Targeting highly pathogenic coronavirus-induced apoptosis reduces viral pathogenesis and disease severity
Hin Chu 1 2 3 , Huiping Shuai 1 2 , Yuxin Hou 2 , Xi Zhang 2 , Lei Wen 2 , Xiner Huang 2 , Bingjie Hu 2 , Dong Yang 2 , Yixin Wang 2 , Chaemin Yoon 2 , Bosco Ho-Yin Wong 2 , Cun Li 2 , Xiaoyu Zhao 2 , Vincent Kwok-Man Poon 2 , Jian-Piao Cai 2 , Kenneth Kak-Yuen Wong 4 , Man-Lung Yeung 1 2 3 , Jie Zhou 1 2 3 , Rex Kwok-Him Au-Yeung 5 , Shuofeng Yuan 1 2 3 , Dong-Yan Jin 6 , Kin-Hang Kok 1 2 , Stanley Perlman 7 , Jasper Fuk-Woo Chan 8 2 3 9 10 , Kwok-Yung Yuen 8 2 3 9 10
Affiliations
- PMID: 34134991
- DOI: 10.1126/sciadv.abf8577
Abstract
Infection by highly pathogenic coronaviruses results in substantial apoptosis. However, the physiological relevance of apoptosis in the pathogenesis of coronavirus infections is unknown. Here, with a combination of in vitro, ex vivo, and in vivo models, we demonstrated that protein kinase R-like endoplasmic reticulum kinase (PERK) signaling mediated the proapoptotic signals in Middle East respiratory syndrome coronavirus (MERS-CoV) infection, which converged in the intrinsic apoptosis pathway.

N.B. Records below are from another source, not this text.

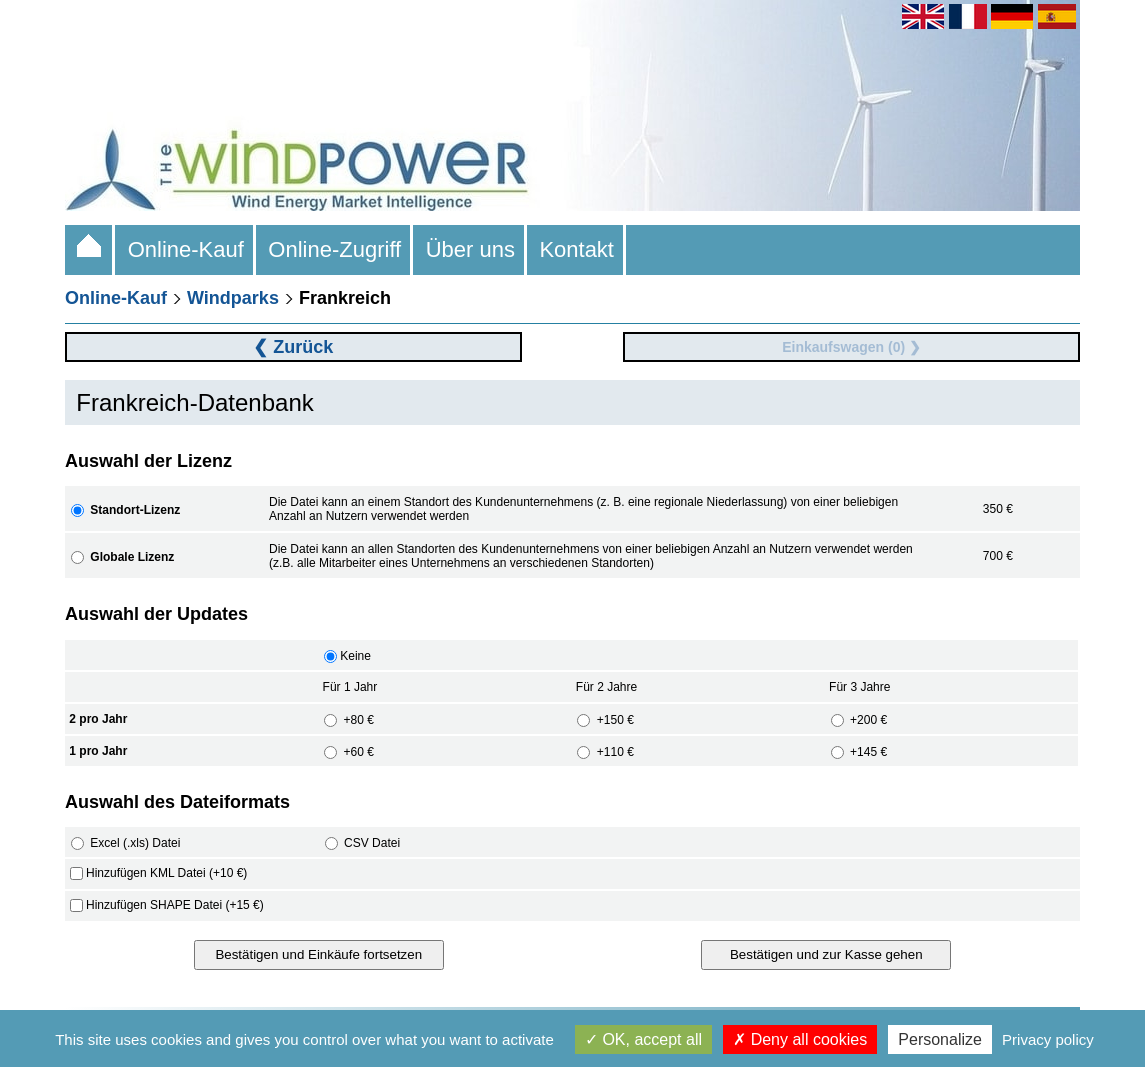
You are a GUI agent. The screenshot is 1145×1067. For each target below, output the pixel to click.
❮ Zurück (293, 347)
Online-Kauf (185, 249)
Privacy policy (1048, 1039)
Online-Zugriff (334, 249)
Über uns (470, 249)
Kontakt (576, 249)
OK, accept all (643, 1039)
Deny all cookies (800, 1039)
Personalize (940, 1039)
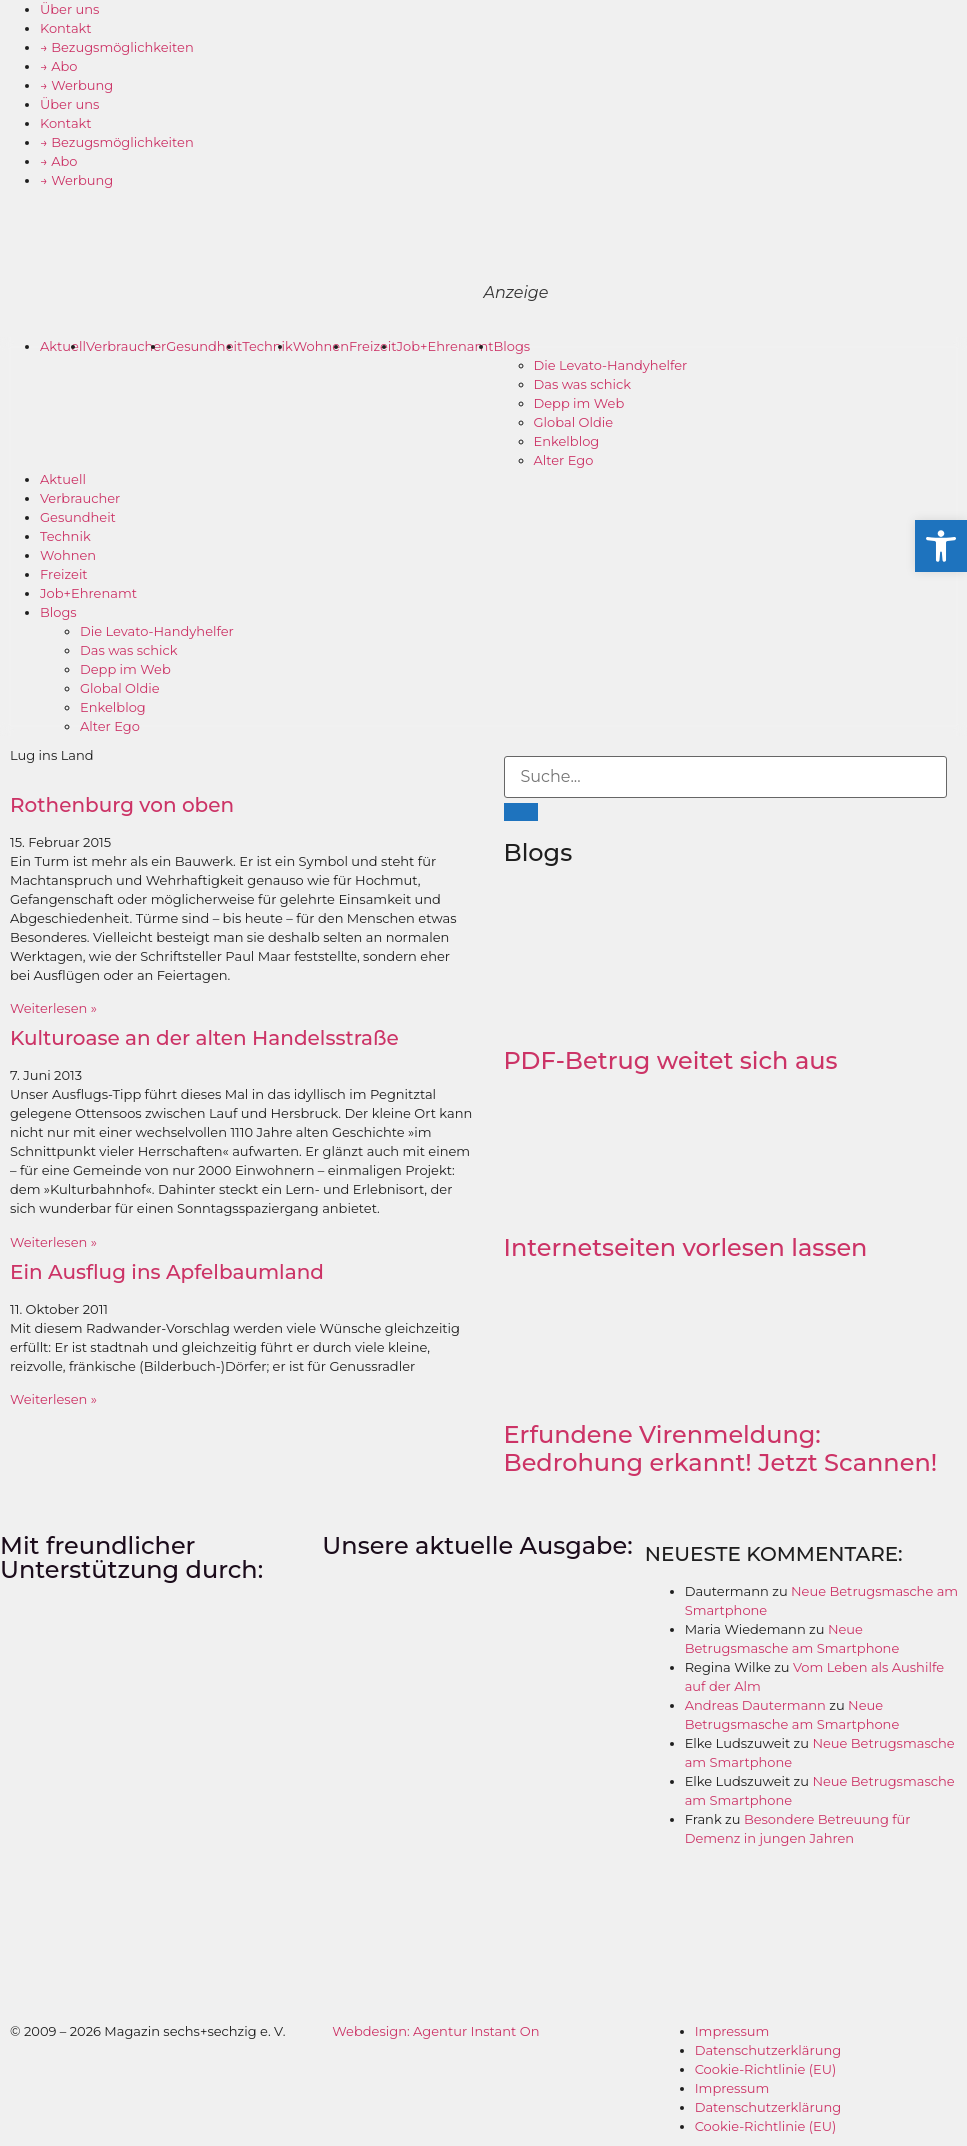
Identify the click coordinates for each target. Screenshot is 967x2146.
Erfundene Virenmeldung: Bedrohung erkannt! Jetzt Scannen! (721, 1449)
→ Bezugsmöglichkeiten (117, 47)
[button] (941, 546)
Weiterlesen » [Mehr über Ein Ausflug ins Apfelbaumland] (53, 1399)
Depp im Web (579, 403)
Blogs (512, 346)
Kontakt (66, 28)
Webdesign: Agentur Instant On (435, 2031)
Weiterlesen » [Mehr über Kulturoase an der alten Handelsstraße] (53, 1242)
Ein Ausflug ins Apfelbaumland (167, 1272)
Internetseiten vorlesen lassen (686, 1247)
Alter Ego (564, 460)
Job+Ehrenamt (445, 346)
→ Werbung (76, 85)
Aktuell (63, 346)
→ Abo (59, 66)
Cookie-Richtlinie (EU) (766, 2069)
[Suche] (521, 812)
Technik (267, 346)
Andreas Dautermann (755, 1705)
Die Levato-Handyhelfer (611, 365)
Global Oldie (574, 422)
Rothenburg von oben (122, 805)
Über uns (69, 9)
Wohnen (321, 346)
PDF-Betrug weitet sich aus (671, 1060)
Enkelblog (567, 441)
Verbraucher (126, 346)
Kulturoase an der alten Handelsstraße (204, 1038)
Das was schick (583, 384)
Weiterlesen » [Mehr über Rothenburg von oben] (53, 1008)
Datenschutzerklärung (768, 2050)
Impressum (732, 2031)
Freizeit (373, 346)
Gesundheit (204, 346)
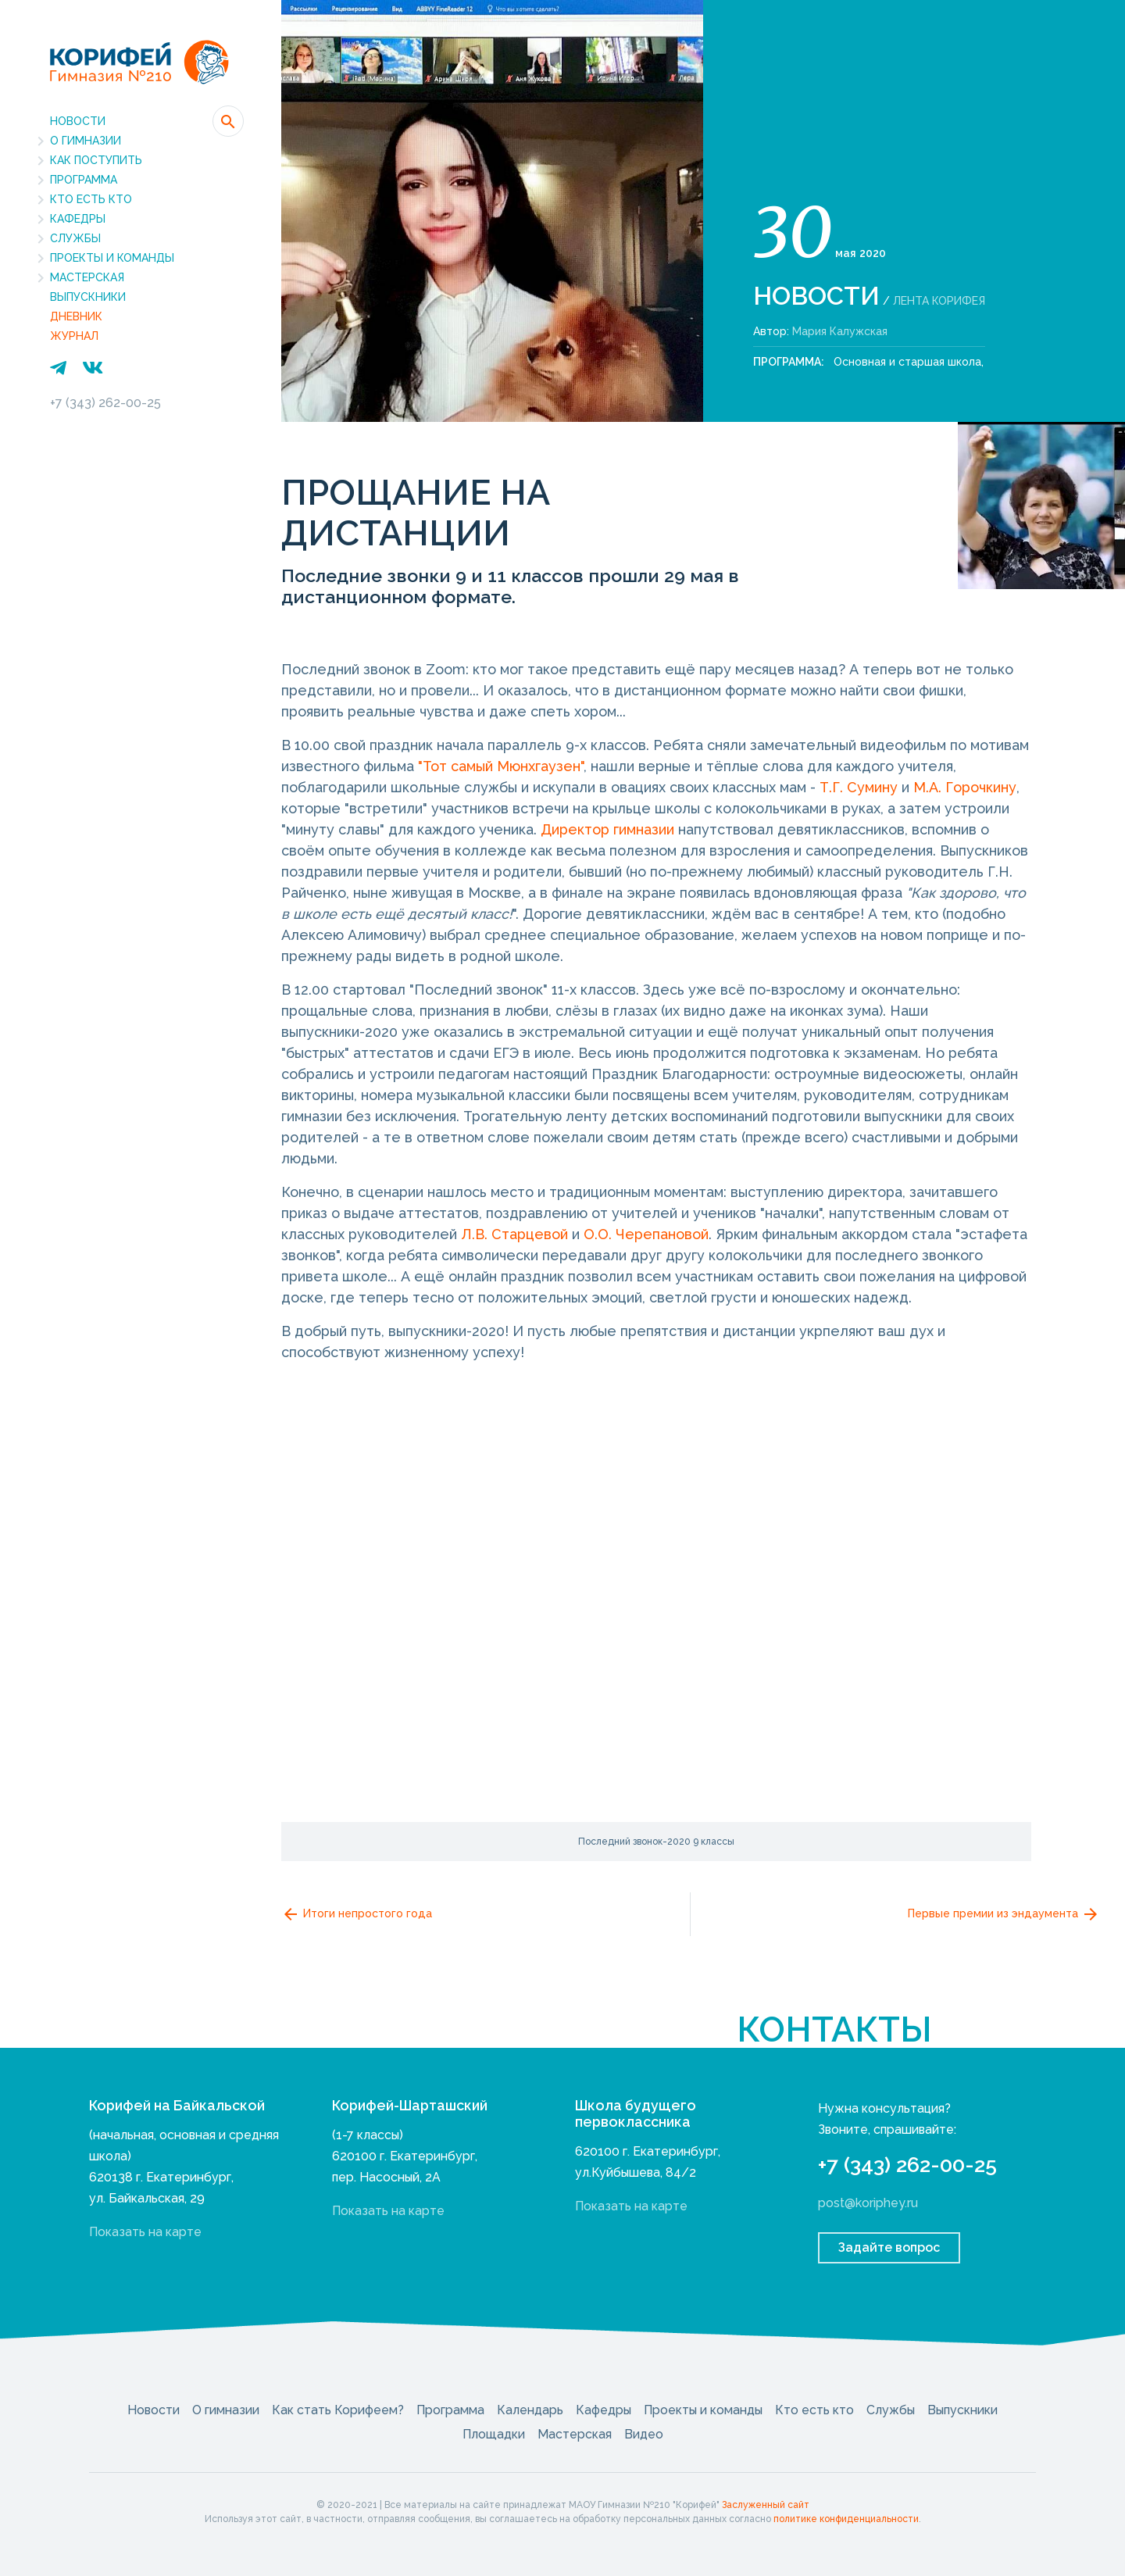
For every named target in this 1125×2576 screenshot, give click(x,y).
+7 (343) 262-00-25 (105, 402)
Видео (643, 2434)
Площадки (493, 2434)
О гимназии (85, 140)
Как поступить (96, 160)
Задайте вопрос (889, 2247)
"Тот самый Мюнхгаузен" (501, 766)
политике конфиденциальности (846, 2518)
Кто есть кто (91, 199)
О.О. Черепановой (646, 1234)
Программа (83, 179)
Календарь (530, 2410)
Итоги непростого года (356, 1914)
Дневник (76, 316)
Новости (77, 121)
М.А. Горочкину (964, 787)
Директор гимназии (607, 829)
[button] (228, 121)
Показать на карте (145, 2231)
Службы (75, 238)
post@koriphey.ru (868, 2202)
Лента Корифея (939, 301)
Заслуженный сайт (765, 2504)
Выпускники (88, 297)
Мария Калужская (840, 331)
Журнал (74, 336)
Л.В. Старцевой (514, 1234)
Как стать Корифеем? (338, 2410)
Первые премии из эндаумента (1004, 1914)
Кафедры (77, 219)
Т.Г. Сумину (859, 787)
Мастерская (87, 277)
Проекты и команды (112, 258)
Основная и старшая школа (907, 361)
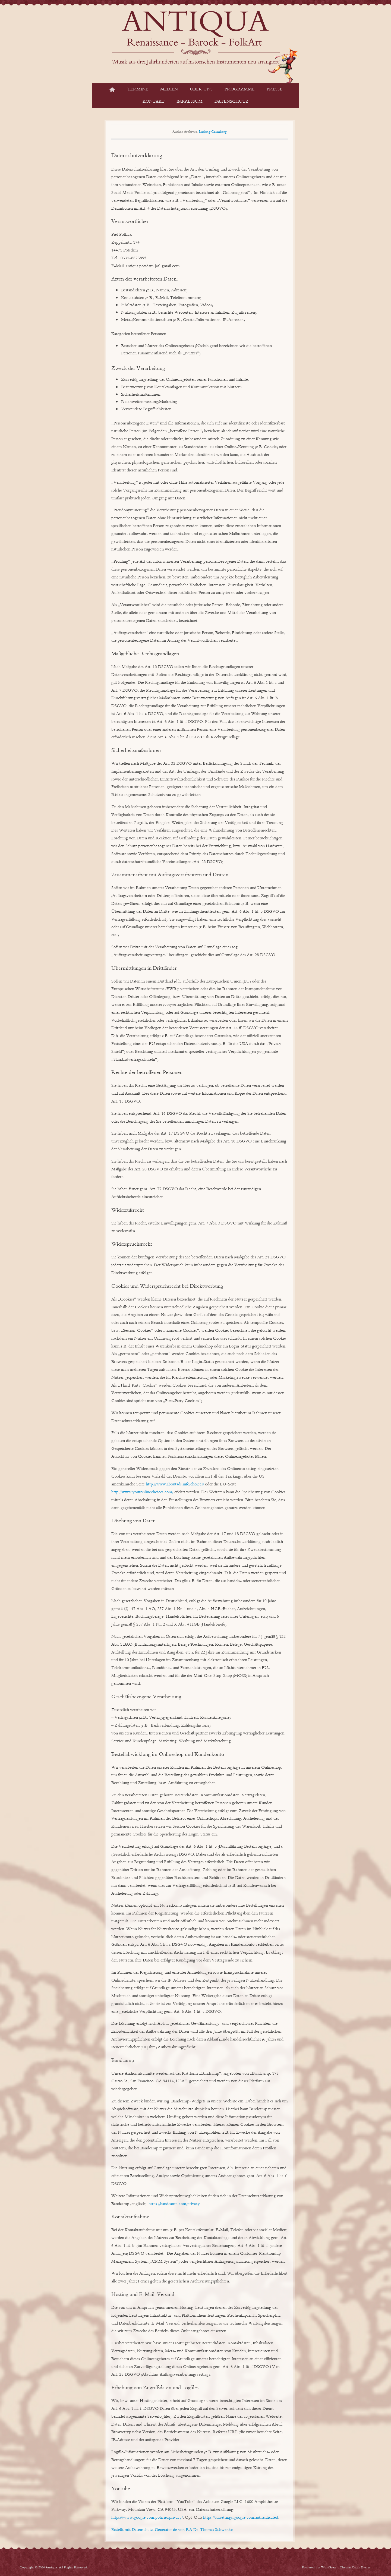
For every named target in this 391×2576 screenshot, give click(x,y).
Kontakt (154, 101)
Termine (137, 89)
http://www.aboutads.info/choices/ (175, 1484)
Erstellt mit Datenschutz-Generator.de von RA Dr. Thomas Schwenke (172, 2529)
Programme (240, 89)
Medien (169, 89)
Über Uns (201, 89)
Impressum (189, 101)
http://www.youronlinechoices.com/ (142, 1492)
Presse (274, 89)
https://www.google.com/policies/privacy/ (147, 2517)
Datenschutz (231, 101)
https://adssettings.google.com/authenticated (240, 2517)
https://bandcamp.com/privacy (174, 2203)
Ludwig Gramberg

Inhibiting PERK signaling or intrinsic apoptosis both alleviated MERS pathogenesis in vivo. Severe acute respiratory syndrome coronavirus 2 (SARS-CoV-2) and SARS-CoV induced apoptosis through distinct mechanisms but inhibition of intrinsic apoptosis similarly limited SARS-CoV-2- and SARS-CoV-induced apoptosis in vitro and markedly ameliorated the lung damage of SARS-CoV-2-inoculated human angiotensin-converting enzyme 2 (hACE2) mice. Collectively, our study provides the first evidence that virus-induced apoptosis is an important disease determinant of highly pathogenic coronaviruses and demonstrates that this process can be targeted to attenuate disease severity.